The original button has the following commands:

@set start = {dlgstringS|Start numbering at|0101}
// Set SORTREVERSE=Toggle
@confirm Wait for reverse
rename PRESET="Add numbering" NUMBER {$start}
rename PRESET="Version, V, auto"
rename PRESET="Remove missing version number"
rename PRESET="Remove sorting number"
//Set SORTREVERSE=Toggle

And those work (well, except for producing the wrong order in case the name is sorted reverse in the first place). Unfortunately, that does not seem to work when in script. I replaced

cmd.RunCommand("Rename");

with

cmd.RunCommand("@set start = {dlgstringS|Start numbering at|1001}" );
cmd.RunCommand("rename PRESET="Add numbering" NUMBER {$start}");
cmd.RunCommand("rename PRESET="Version, V, auto" ");
cmd.RunCommand("rename PRESET="Remove missing version number" ");
cmd.RunCommand("rename PRESET="Remove sorting number" ");

and at first it seemed to work. It asked for the value of the start variable and even renamed the files accordingly. Alas, after the first rename being successful, the second one failed, stating that the file it wants to rename cannot be found and it displayed the original name of the file. I've tried tricking it by adding

cmd.SetFiles(DOpus.Create.Vector(clickData.func.sourcetab.selected));

in front of the second Rename command

cmd.RunCommand("@set start = {dlgstringS|Start numbering at|1001}" );
cmd.RunCommand("rename PRESET="Add numbering" NUMBER {$start}");
cmd.SetFiles(DOpus.Create.Vector(clickData.func.sourcetab.selected));
cmd.RunCommand("rename PRESET="Version, V, auto" ");

I thought it would re-fetch the current selection of files, but it either did not or the selection was not updated yet to produce a new list with the new names, because it still failed with the same error.

Use cmd.AddLine("...") to add all the lines to the cmd object, then cmd.Run() to execute them as a batch.

1 Like

That actually worked, thank you very much, @Leo! But why? What's the difference between doing it one step at a time and doing it as a batch in script?

The Command object is given a list of files.

It's also given a list of one or more commands to run on those files.

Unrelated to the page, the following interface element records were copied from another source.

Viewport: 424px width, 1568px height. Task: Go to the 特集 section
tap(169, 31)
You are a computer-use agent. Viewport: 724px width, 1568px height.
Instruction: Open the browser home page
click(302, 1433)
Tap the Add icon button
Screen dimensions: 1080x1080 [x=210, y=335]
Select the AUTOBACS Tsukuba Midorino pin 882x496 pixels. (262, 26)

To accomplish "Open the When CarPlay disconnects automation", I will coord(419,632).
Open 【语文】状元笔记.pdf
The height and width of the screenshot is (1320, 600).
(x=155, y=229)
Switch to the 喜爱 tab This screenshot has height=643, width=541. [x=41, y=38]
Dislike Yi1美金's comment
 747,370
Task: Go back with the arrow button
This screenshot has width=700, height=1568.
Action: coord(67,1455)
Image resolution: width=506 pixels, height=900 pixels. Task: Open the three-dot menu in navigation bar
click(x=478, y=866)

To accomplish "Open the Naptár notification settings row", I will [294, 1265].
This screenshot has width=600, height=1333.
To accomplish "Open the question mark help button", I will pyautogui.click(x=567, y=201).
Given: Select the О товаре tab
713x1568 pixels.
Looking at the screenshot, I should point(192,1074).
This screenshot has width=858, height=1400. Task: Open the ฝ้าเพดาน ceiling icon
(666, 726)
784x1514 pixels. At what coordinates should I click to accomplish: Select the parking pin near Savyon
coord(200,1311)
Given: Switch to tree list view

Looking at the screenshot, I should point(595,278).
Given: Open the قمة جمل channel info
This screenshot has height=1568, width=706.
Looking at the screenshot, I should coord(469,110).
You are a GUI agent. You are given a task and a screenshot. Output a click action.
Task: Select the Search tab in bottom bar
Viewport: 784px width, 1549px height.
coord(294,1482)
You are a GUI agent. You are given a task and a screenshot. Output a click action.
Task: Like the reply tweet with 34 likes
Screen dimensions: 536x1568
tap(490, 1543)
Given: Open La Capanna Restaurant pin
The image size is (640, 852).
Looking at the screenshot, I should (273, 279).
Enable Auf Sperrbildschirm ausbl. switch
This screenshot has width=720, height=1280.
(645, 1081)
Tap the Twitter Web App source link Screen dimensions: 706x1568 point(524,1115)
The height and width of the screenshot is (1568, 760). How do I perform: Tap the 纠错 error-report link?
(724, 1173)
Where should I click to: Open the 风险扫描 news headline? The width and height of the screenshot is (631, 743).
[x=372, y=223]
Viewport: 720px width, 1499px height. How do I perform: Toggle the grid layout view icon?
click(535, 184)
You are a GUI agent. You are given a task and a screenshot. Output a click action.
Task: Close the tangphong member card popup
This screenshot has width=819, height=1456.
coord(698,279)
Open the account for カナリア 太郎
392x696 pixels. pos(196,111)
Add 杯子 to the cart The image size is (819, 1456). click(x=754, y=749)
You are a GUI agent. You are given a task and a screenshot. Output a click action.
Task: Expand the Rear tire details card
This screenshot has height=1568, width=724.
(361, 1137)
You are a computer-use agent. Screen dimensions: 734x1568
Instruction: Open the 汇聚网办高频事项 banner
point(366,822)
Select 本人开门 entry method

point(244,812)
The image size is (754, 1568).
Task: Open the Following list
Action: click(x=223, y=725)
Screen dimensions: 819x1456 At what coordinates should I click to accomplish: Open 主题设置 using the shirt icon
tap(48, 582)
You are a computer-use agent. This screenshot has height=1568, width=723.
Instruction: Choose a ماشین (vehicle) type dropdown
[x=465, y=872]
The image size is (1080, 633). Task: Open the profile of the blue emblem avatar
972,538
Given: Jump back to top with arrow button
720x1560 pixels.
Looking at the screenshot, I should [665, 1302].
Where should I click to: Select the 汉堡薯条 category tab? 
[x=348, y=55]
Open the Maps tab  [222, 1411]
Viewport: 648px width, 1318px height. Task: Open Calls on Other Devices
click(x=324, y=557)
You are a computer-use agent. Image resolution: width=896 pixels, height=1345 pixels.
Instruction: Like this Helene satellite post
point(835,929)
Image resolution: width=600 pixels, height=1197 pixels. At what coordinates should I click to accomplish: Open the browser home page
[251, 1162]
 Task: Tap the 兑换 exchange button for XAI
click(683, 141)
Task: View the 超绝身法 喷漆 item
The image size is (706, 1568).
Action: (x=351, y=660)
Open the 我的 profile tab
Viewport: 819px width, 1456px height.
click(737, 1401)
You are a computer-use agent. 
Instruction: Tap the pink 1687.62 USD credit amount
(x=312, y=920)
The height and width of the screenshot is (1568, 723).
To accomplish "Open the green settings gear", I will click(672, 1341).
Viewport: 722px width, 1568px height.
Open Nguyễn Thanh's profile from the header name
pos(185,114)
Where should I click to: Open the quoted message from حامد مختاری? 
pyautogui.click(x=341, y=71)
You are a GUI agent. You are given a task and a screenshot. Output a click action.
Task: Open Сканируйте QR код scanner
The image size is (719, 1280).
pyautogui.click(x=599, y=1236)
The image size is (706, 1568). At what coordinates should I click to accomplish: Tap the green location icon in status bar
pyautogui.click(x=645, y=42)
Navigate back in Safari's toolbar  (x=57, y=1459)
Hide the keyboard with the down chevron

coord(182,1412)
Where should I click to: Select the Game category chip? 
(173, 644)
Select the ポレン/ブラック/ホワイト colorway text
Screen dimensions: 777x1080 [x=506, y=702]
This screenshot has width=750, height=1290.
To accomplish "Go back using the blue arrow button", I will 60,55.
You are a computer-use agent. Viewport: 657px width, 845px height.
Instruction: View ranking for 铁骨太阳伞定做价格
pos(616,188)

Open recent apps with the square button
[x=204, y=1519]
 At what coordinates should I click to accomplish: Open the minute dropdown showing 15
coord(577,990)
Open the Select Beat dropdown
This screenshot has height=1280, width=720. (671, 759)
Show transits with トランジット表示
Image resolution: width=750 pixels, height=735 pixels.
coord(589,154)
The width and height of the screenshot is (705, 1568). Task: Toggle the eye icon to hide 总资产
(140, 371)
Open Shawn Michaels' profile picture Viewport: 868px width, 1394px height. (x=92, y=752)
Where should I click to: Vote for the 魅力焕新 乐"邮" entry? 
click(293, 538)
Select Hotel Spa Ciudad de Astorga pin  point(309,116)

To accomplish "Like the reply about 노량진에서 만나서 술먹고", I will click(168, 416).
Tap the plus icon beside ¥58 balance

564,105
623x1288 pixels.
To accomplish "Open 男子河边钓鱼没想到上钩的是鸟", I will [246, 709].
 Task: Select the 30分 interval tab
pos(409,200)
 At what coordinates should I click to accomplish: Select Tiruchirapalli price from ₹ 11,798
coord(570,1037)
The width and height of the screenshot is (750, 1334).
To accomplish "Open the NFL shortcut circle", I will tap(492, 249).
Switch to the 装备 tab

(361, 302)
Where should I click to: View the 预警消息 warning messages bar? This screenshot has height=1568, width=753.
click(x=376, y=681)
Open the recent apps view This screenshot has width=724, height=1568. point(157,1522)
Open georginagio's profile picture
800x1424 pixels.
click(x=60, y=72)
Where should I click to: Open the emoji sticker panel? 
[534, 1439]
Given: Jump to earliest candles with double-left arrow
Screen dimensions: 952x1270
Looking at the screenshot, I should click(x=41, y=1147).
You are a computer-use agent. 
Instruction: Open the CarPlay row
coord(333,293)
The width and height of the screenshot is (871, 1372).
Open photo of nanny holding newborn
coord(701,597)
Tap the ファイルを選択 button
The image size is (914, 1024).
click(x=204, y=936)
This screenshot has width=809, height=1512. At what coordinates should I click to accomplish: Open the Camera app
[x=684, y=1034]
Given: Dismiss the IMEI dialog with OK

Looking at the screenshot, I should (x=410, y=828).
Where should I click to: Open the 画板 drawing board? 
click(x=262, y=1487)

If you run a single command and it renames some of the files, the file list the Command object has is now out of date. But it won't change; it's still the list you gave it, and it's still the file list that will be used if you run another command separately. (You could rebuilt the list, but it'd be a pain to work out where all the files had gone.)

On the other hand, if you run multiple commands at once as a batch, that is handled specially. The batch itself makes a copy of the file list and updates it when the Rename command is run, so that chaining multiple rename commands together works. But that copy of the file list doesn't change what's in the Command object; that stays the way you set it up, until you explicitly ask it to change. (As an example, you might want to rename a file to *.bak, then put another file in its place, then run something against the file which is now in the original's place.)

2 Likes

Awesome! It's also great having someone able and willing to explain the details! Thank you very much again, @Leo!

Have a nice day (or night or whatever it is where you are :wink: )!